Essas dores foram paulatinamente, Vanessa poderia dizer, talvez, vagarosamente, ganhando ritmo. Heitor já não estava mais conosco. Era a sua vovó de afeto e mãe de Vanessa que chegara, Jane. A expectativa naturalmente crescia, mas ela não fora acompanhada na mesma proporção desejada das contrações. Era ainda necessário mais ritmo, leia-se; dor. Mais compassada, mas dor. E elas só vieram à noite, com a bolsa apresentando alguns sinais de ter sido levemente estourada e dando a entender que Caetano já não tinha tantas datas para vir. Estava muito próximo. Agora, meu presente de aniversário, permitam-me dizer isso, não atrasaria mais, no máximo ele viria logo depois, três dias depois para ser preciso.

Quando em nossa casa já estavam presentes as pessoas que compunham a nossa rede de cuidado (Rosinha, Tati e Maina) Caetano resolveu dar sinais claros de que estava perto. As dores, naturalmente, aumentaram e a sua dedicada mãe viu seu corpo se transformar numa região de dor intensa, quase insuportável, mas paradoxalmente desejada porque sem ela Caetano não poderia estar em nossos braços.

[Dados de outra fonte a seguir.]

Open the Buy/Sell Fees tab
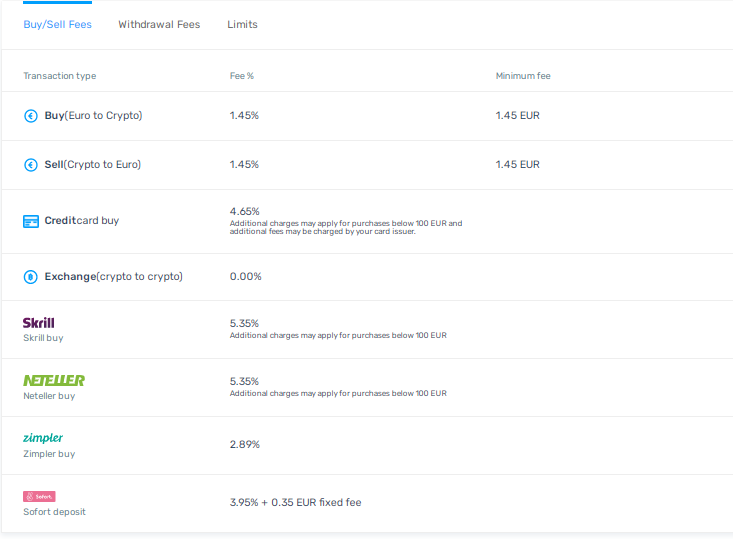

Eis que de última hora, devo dizer que em geral sempre se tem o “de última hora”, Caetano resolve se colocar numa posição difícil. O encaixe já não era perfeito e as contrações voltavam a ser espaças. Tudo muito difícil para a minha invariavelmente forte companheira Vanessa. Num esforço dela, agora agarrada a mim com todas as suas forças, conseguimos encaixar Caetano. Seria o último esforço em nossa casa porque no parto não há intervalos, não se pode recorrer a uma parada, por assim dizer regulamentar. É difícil mesmo respirar. A guerreira Vanessa precisava de uma força maior do que aquela que eu tentava lhe transmitir e com a qual ela aderia a mim com seus braços nos momentos mais delicados. A transferência para o hospital já não era algo distante. Daí, passou a ser iminente para que então se tornasse uma realidade. Fomos. A emoção do trajeto, o cuidado com os buracos, muitos buracos, sabemos, e a ausculta constante dos batimentos do nosso pequeno sonho, a ser compartilhado para sempre, se faziam presente, muito presente. Tudo parecia denso, intenso e forte.

Chegamos ao hospital. Trâmites burocráticos que aceleravam a nossa ansiedade, mas não o parto, ainda que Caetano estivesse a pouco dedos de sair do corpo acolhedor de sua mãe. Pequenos desencontros, mudanças de sala, roupas e, então, nos encontramos numa sala cuja penumbra nos dava o conforto necessário para a concentração e, com ela, as contrações, aceleradas, agora, com ocitocina, e compassadas num ritmo próprio do período que chamamos expulsório, mas que deriva do latim e significa literalmente: colocar para fora. Era a hora de Caetano sair. Afinal, a casa já era de Caetano, como dizia a música de Arnaldo Antunes, tocada tanto em casa quanto, por coincidência, no hospital no celular do médico. A casa é sua meu filho. O nome dessa casa é Terra. O teu planeta já queria sentir os teus gritos circularem. Nós, filho, já fazíamos morada na emoção. A tua mãe, sempre guerreira, fazia da dor uma aliada com qual ela te traria para os meus, agora já serenos, braços. Não tardou mais. Veloz. Foste velozmente para os meus braços para em seguida retornar, por meio deles, para o conforto da tua mãe que acolhia nos seus exaustos, mas firmes braços, o ser com o qual ela existe num só corpo: Caetano! Foram os teus primeiros gritos filho que fizeram de nossas lágrimas o testemunho do que a vida tem de mais especial, a saber: a capacidade de gerar vida e, sobretudo, afeto; numa palavra: amor. Te amamos!